Casa

Aquí las telarañas son cada vez más, como si formaran un nuevo porvenir desecho de toda nitidez. Ellos caminan, tienen que abrirse paso entre los espacios, con un tubo desarmar el tejido de seda, para dar paso, al fin, a lo habitable. Las ocho patas ceden al movimiento, violentas se mueven hacia el jardín, hacia la humedad que las acoge entre la maleza.

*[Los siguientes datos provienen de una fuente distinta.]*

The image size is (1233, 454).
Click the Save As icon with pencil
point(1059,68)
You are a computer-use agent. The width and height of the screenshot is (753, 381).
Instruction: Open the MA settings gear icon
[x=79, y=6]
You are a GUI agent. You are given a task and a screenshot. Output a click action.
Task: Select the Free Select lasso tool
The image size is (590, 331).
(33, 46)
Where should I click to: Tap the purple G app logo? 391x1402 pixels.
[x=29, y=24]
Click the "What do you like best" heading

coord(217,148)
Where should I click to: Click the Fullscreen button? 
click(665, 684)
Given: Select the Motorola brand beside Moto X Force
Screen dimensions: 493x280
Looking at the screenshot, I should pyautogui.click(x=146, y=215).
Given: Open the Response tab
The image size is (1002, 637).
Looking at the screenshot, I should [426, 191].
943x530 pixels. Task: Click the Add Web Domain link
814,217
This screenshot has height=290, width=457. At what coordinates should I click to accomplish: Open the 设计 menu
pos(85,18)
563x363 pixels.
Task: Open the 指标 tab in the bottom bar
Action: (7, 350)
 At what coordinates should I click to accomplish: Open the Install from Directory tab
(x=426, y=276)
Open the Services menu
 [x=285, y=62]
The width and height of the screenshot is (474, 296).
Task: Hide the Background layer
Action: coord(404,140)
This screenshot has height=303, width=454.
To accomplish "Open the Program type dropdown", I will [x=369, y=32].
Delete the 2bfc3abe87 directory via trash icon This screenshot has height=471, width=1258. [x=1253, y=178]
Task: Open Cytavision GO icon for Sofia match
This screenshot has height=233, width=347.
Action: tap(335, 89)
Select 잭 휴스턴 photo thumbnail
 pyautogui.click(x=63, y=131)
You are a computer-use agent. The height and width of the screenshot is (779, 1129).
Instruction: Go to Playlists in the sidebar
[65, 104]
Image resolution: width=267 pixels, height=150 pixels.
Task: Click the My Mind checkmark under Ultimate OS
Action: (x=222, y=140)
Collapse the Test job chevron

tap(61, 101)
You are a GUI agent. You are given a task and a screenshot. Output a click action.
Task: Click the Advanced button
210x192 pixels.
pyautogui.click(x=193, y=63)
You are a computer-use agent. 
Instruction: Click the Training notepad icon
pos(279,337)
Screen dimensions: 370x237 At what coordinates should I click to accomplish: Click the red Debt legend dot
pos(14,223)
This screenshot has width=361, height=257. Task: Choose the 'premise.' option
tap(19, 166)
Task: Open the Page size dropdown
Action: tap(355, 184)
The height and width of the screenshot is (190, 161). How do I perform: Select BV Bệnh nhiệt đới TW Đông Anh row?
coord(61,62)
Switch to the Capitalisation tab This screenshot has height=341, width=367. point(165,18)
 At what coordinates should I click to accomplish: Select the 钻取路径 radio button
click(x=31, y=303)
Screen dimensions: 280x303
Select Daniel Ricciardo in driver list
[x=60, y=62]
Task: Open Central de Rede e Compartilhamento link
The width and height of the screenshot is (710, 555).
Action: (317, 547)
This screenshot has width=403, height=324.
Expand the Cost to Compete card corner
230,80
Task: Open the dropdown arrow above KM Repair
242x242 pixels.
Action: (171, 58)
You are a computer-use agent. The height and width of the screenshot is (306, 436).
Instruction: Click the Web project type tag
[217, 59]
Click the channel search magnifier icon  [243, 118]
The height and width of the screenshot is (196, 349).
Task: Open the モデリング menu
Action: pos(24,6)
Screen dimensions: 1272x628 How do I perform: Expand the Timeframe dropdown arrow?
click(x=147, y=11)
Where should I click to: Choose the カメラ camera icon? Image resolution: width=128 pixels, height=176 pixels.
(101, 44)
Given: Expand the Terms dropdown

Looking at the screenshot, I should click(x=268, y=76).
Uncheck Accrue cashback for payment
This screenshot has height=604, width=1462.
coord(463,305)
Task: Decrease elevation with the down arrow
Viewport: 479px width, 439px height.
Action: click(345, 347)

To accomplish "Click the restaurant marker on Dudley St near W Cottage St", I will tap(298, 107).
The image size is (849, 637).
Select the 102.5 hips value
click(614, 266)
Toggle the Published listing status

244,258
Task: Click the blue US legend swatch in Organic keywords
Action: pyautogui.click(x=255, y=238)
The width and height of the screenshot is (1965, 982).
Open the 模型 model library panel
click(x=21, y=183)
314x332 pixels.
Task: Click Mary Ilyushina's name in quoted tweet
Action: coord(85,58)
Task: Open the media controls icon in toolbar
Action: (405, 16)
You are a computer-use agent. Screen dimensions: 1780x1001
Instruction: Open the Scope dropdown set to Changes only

No es que antes se sintieran felices, es que estaban tranquilas, embelesadas gravitando los portales de la casa, cazando las moscas de la fruta y las mariposas, acumulando agua sobre los hilos, que luego se evaporan en el sol. En este momento las paredes y las entradas se han limpiado, se han limpiado las hojas secas. Alguien ha puesto una canción y  apoya una escalera en el tejado. Hay que ver lo que pasa en el techo, porque adentro, en la pared de la sala, en el segundo piso, una mancha verdosa, acuosa ha venido elaborando su discurso de hongos y silueta desparramada en la superficie.

Las manos liberan los desperdicios del techo, acomodan una teja, el agua empozada cae como acalambrada por el tiempo, como si se despidiera de su propia descomposición, así cae algo que ha estado diez años en un estatismo absoluto, chocando contra el polvo, con nuestra mirada incrédula, con la sonrisa del peón sobre el tejado. El agua se fue secando con el sol, ni los perros cansados se arriesgaron a tomarla, ni nosotros les dejamos. Era mejor baldear el suelo, a mí hasta se me ocurrió prender una vela en el lugar. Así fue como entramos la primera vez, nos ensañamos contra el olvido hasta obligarlo a filtrarse afuera. En la cocina hay una ranita verde, herramientas por todos lados, una mesa de madera circular, los residuos de las ventas, los retratos polvorientos de gente imaginada por otros, ni su nombre sobrevivió, ni sus oficios.

Nadie sabe quiénes son, pero nos dolemos, suficiente con haber nacido, con saber que este mismo ritual, también para ellos, fue una constancia de que un ser humano sin su tierra se va secando, como los gusanos que encuentro sobre las ventanas, están petrificados. Adivino su ocre muerte sobre la luz – una mujer una vez me hablo sobre los bichos de la soledad, de la nostalgia- estos gusanos negros se hacen de tiempo, de espera. Hay otros, aquellos pescaditos grises, rápido se esconden atrás de algún baúl, abundan donde no hay nada, porque su alimento es la nada. Ahí es cuando me dan ganas de pisarlos, porque siento que su muerte, no solo que no existe, al estar compuestos por nada, y que siendo nada, son capaces de recordarte los más asombrosos detalles de tu vida, aunque no hayan estado registrados en el recuerdo de ninguna forma. Así la nostalgia se vuelve un círculo de nadas, una molestosa circunferencia de pescaditos grises moviéndose al centro de la vida.

Ahora que ya destapamos la corriente, la casa puede respirar un poco, hasta mi padre escuchó que le hablaban sus muertos, él se arrodilló y empezó a rezar un ángelus, la voz le dijo que ya se iba- que viva no más sobre aquellas ruinas- yo por mi parte estaba en la planta baja y no escuché nada, aunque tomé a la ranita que estaba en la cocina, la encerré sobre la palma de mi mano, sentí como saltaba, su presión sobre mi piel. La hablé, más bien le susurré haciendo como si estuviese lloviendo en mi boca y ella se quedo quietita, como esperando las primeras gotas, pero el agua nunca apareció y yo me sentí mal por el embuste a la ranita, entonces la solté en el jardín, ahí viendo como se alejaba dando brincos sobre un tronco, recordé a las arañas que habían migrado a su nuevo refugio obligado y vi los árboles de aguacate y de chirimoya, un pájaro picoteaba un fruto semipodrido, pensé que toda destrucción, todo descuido, toda decadencia sirve de alimento, de hogar, de resquicio. Oigo perimetrar la idea de un muro, oigo la madera, nuevos colores, las mezclas de cemento, la ranita aparece una vez más, es casi imperceptible, la lluvia parece venir con fuerza, ojalá las tejas puedan acomodarse sobre ellas mismas.